I want to control login attempts to SSH, Apache, Proftpd, Courier-POP3, Courier-IMAP, and Sasl, so I’ve set enabled to true for these services and to false for all other services. Please note that some services such as SSH can be blocked either by iptables or by TCPWrappers (/etc/hosts.deny). Decide for yourself which method you prefer.

Make sure to replace the email address you@mail.com with your own email address so that you get notified when someone gets blocked by fail2ban.

If you compare the file with the default /etc/fail2ban/jail.conf, you’ll also notice that I’ve changed some log files because the log files in the default /etc/fail2ban/jail.conf are not correct for OpenSUSE 10.3. If you are not using Opensuse, make sure they are correct.

Whenever we modify the fail2ban configuration, we must restart fail2ban, so this is what we do now:

/etc/init.d/fail2ban restart

That’s it already. Fail2ban logs to /var/log/fail2ban.log, so you can check that file to find out if/what hosts got blocked. If a host got blocked by fail2ban, it looks like this:

2007-10-07 17:49:09,466 fail2ban.actions: WARNING [apache-tcpwrapper] Ban 1.2.3.4
2007-10-07 18:08:33,213 fail2ban.actions: WARNING [sasl-iptables] Ban 1.2.3.4
2007-10-07 18:26:37,769 fail2ban.actions: WARNING [courierlogin] Ban 1.2.3.4
2007-10-07 18:39:06,765 fail2ban.actions: WARNING [courierimap] Ban 1.2.3.4

You can also check your firewall to see if any hosts are currently blocked. Simply run

iptables -L

For services that use TCPWrappers to block hosts, take a look at /etc/hosts.deny.

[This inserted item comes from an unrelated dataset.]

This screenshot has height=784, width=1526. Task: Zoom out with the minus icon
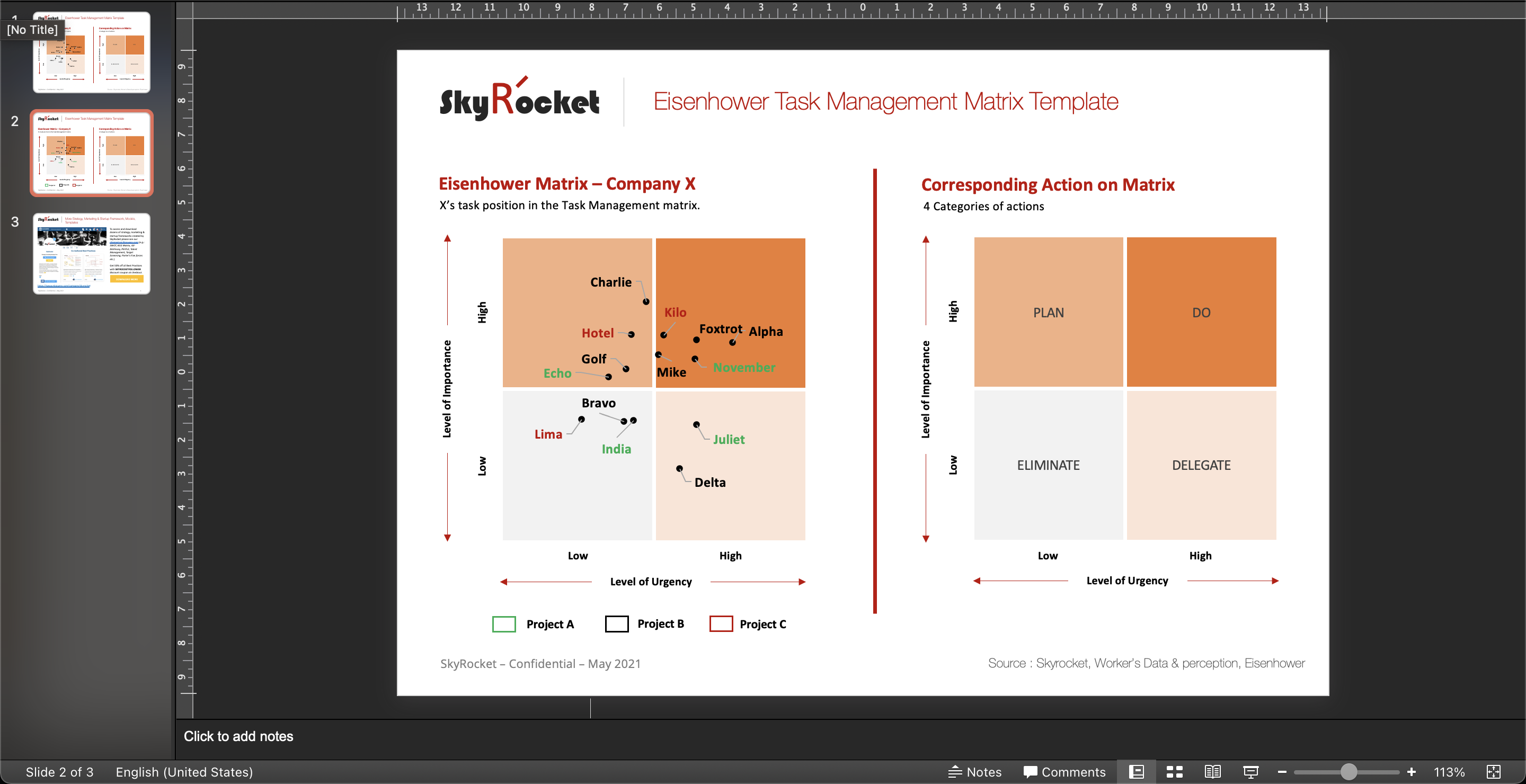[x=1283, y=772]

Properly Configure /etc/hosts.allow

The hosts.allow file is checked before hosts.deny, so make sure the rules don’t conflict.

su (type root password)
cd /etc/
vi hosts.allow (you can substitute vi with any text editor of your choice. ex: kate, gedit, mousepad, nano ) Use sudo for this command if you are using Debian or Ubuntu.

Allowing things should be in the allow-file, like:

ALL : 127.0.0.1
sshd: xxx.xxx.xxx.xxx, xxx.xxx.xxx.xxx, xxx.xxx.xxx.xxx

So enter the above lines into your hosts.allow file. the xxx ip address should be the ip(s) that you are connecting from that should be allowed.

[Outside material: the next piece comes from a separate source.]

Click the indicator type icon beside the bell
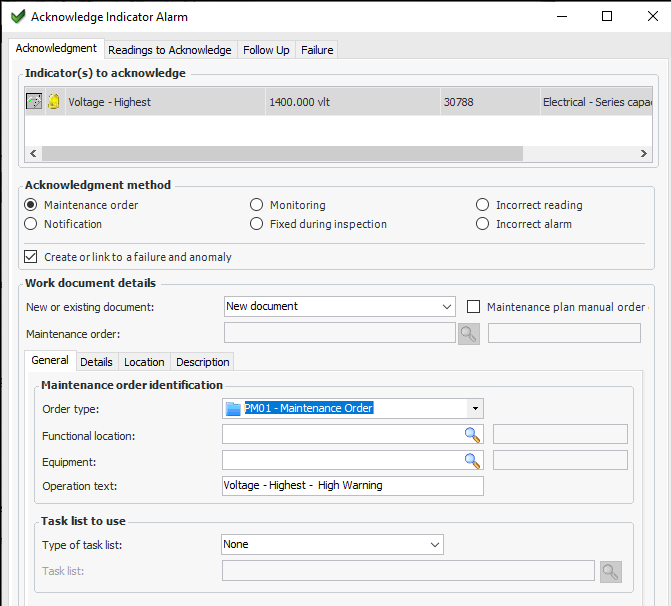671x606 pixels. (34, 102)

Properly Configure /etc/hosts.deny

vi hosts.deny ( hosts.deny lists the hosts that are not allowed to access the system)
place this line in your hosts.deny file:

ALL : ALL
sshd: xxx.xxx.xxx.xxx
sshd: xxx.xxx.xxx.xxx

Configure /etc/ssh/sshd_config

vi ssh_config
Make sure the following linses are uncommented and have the appropriate values
- RSAAuthentication yes
- Port 6545 (i made up this port, you should use a non-standard port as well)
- Protocol 2 (make sure it does not specify a “1″)
- PasswordAuthentication no (do this ONLY if you have set up keys shown above)
- AllowUsers user_name1, user_name2 (specify which user names are allowed to access the system)
- PermitRootLogin no

Now restart sshd

/etc/init.d/sshd restart

Configure /etc/ssh/ssh_config

This file controls who from this box can ssh out. If you have other boxes in your internal network with ssh open, but not exposed to the outside world, it would be best to set a few options on this as well.

Protocol 2 (make sure it does not specify a “1″)
AllowUsers user_name1, user_name2 (specify which user names are allowed to ssh out)

Setup Tight Firewall Rules

Know the IPs you will be connecting from. Only allow these IPs on the SSH port you have chosen (default 22). Blacklist everything else.
Only Allow Outgoing traffic on ports you know you will be using. Blacklist all else.